2020 Mathematics Subject Classification: Primary: 68P05 [MSN][ZBL]

The formal description of a computer program consists of two components. First, a signature $\Sigma=(S,F)$ defining its syntactical (input/output) behaviour, and second, a corresponding $\Sigma$-algebra $A$ describing the semantics of the program. Whereas $\Sigma$ is typically quite obvious, the task of finding an appropriate $A$ is nontrivial due to the necessary compatibility with $\Sigma$. In the case of sensible signatures $\Sigma$, it exists a canonical construction for such an $A$, however, using only the elements of $\Sigma$. This construction leads to the so-called (ground) term algebra $T(\Sigma)$ having the following structure [M89]:

The carrier sets $s^{T(\Sigma)}$ of the ground term $T(\Sigma)$ are defined as $s^{T(\Sigma)} := T_s(\Sigma)$. The functions are given by:

• For $f\in F$ with type$(f)= \,\,\rightarrow s$, it holds $f^{T(\Sigma)}:= f$
• For $f\in F$ with type$(f)= s_1\times\cdots\times s_n \longrightarrow s$ and for $t_i\in s^{T(\Sigma)}_i = T_{s_i}(\Sigma)$, it holds $f^{T(\Sigma)}(t_1,\ldots,t_n):= f(t_1,\ldots,t_n)$

In this way, the (ground) term algebra consists of the terms generated from the constants functions.

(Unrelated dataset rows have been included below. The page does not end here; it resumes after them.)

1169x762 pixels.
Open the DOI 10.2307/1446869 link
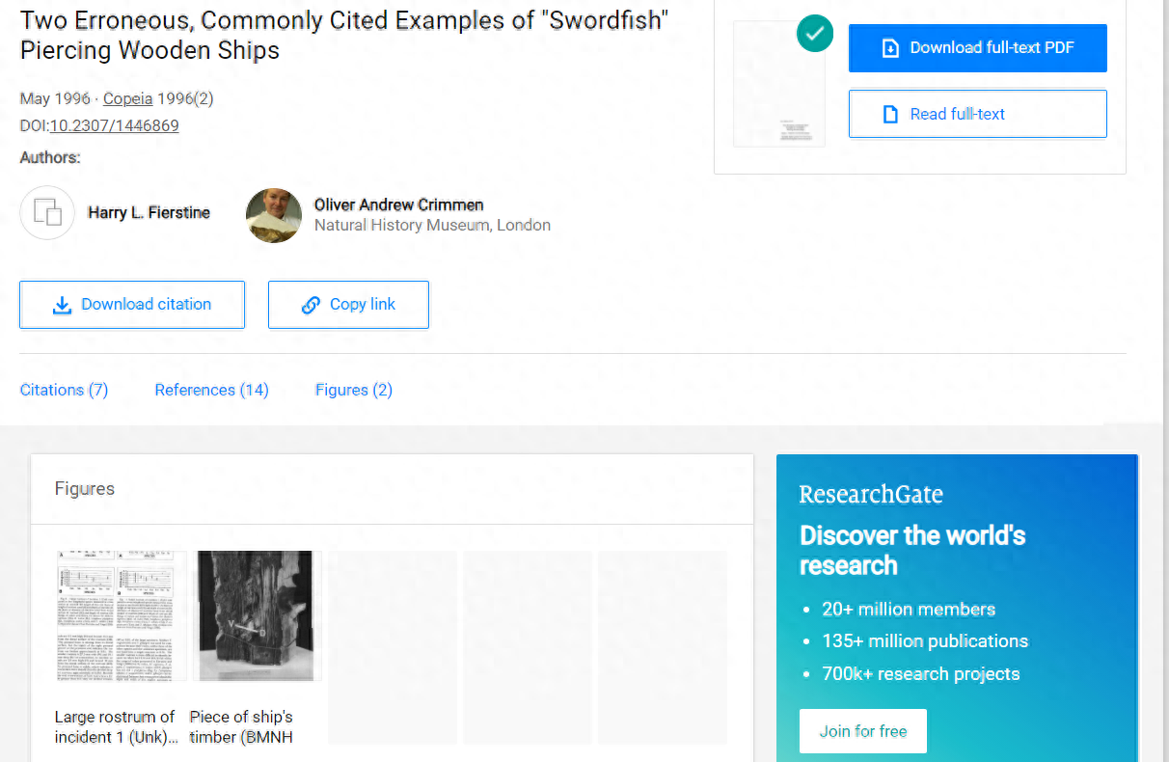click(114, 125)
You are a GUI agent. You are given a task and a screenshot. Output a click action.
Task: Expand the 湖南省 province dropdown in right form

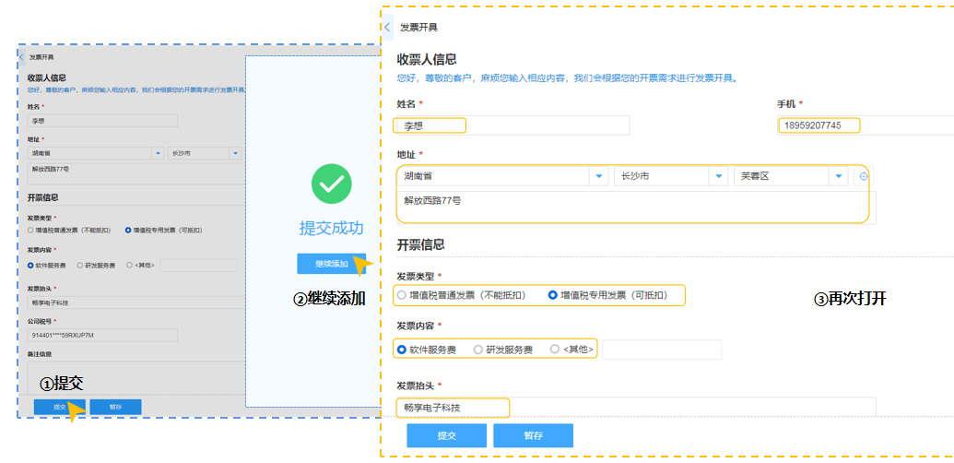tap(598, 176)
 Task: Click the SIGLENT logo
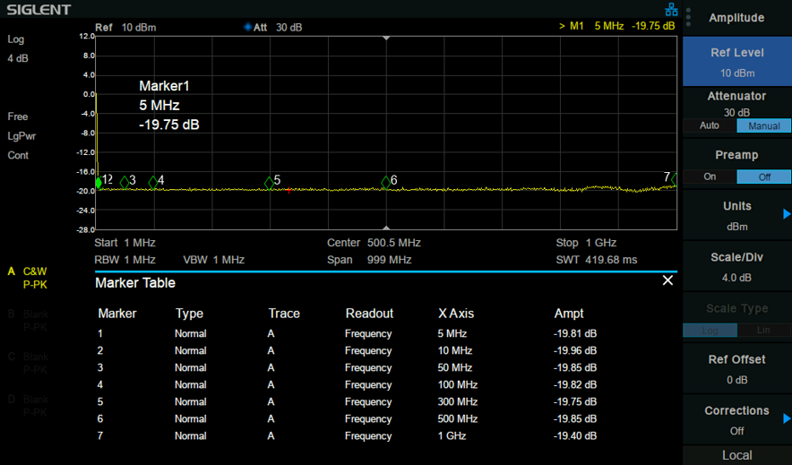tap(39, 10)
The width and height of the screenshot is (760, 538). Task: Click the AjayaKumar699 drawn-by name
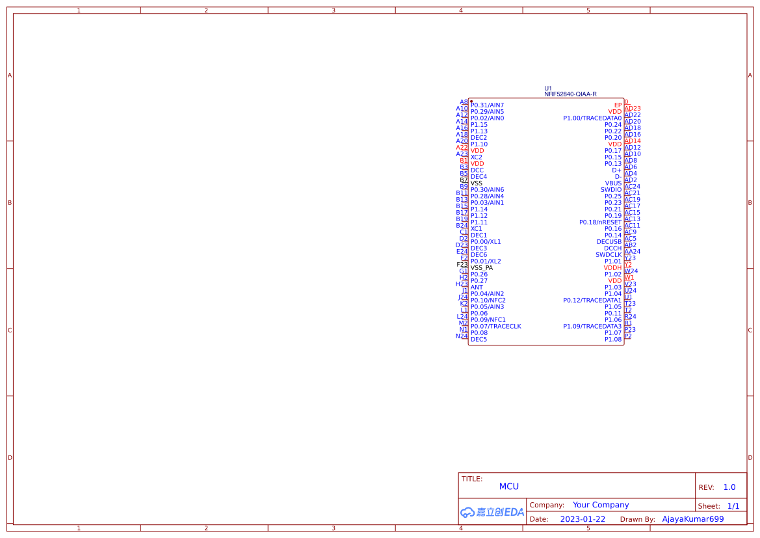(692, 518)
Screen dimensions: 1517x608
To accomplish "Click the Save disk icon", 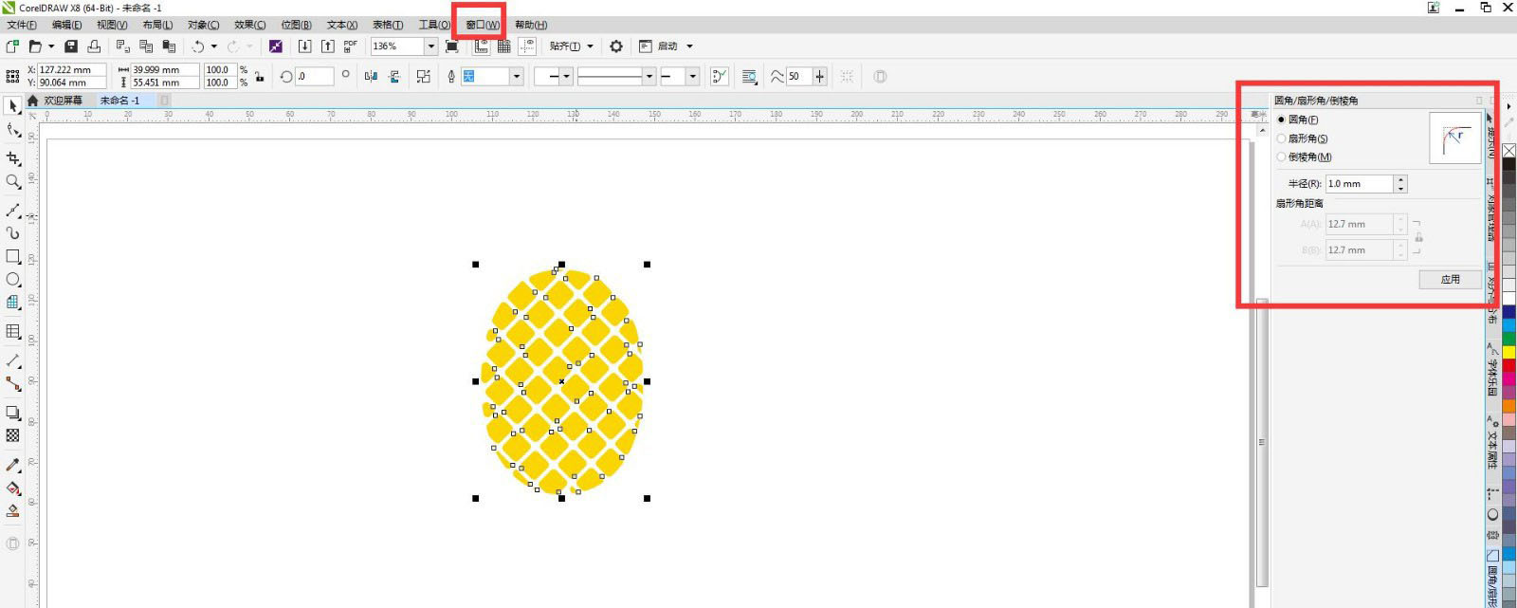I will [x=71, y=46].
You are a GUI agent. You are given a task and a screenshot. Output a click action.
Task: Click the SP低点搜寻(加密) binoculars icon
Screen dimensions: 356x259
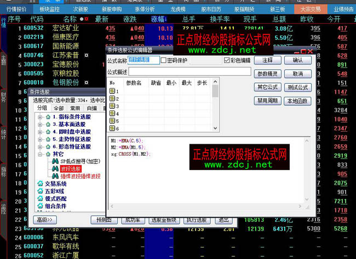55,162
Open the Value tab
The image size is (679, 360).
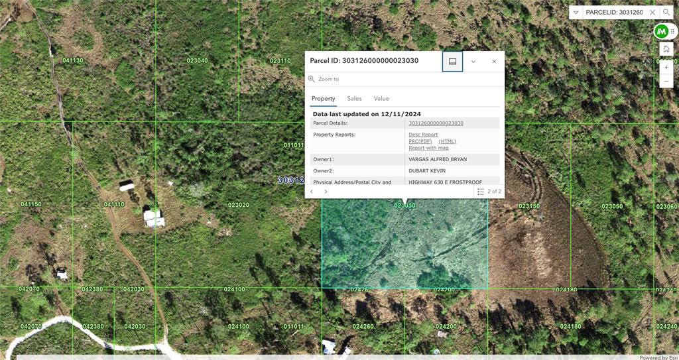point(381,98)
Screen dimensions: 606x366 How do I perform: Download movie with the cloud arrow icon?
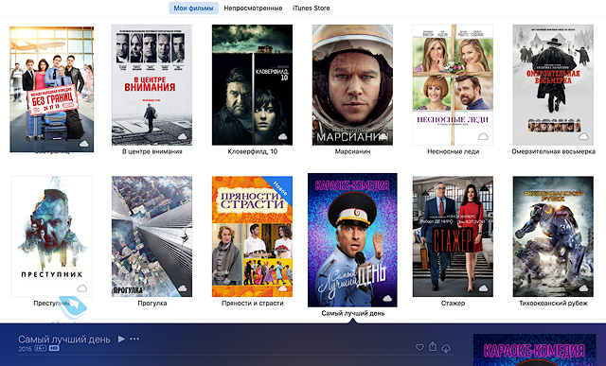[x=446, y=348]
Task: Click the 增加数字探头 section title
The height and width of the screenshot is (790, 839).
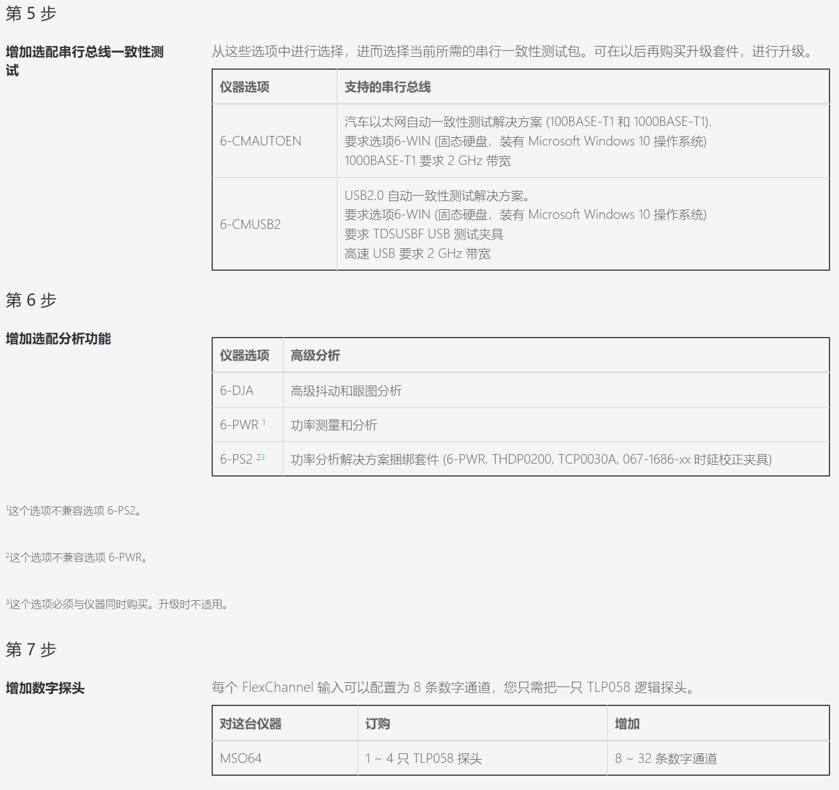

Typically, many other $\Sigma$-Algebras non-isomorphic to $T(\Sigma)$ exist. One alternative consists of including an $S$-sorted set $X$ of variables. If $T_s(\Sigma,X)\neq\emptyset$ for each $s\in S$, the set $T(\Sigma,X)$ forms a $\Sigma$-algebra as well [W90]. This type of $\Sigma$-algebra becomes essential, if $\Sigma$ is not sensible due to missing constants for some sort $s\in S$. In such a case, a variable $x\in X_s$ can take over the role of the missing constant in a term. It is always possible to make the set $X$ large enough for this purpose. $T(\Sigma,X)$ is sometimes called term-algebra in contrast to the ground term algebra $T(\Sigma)$.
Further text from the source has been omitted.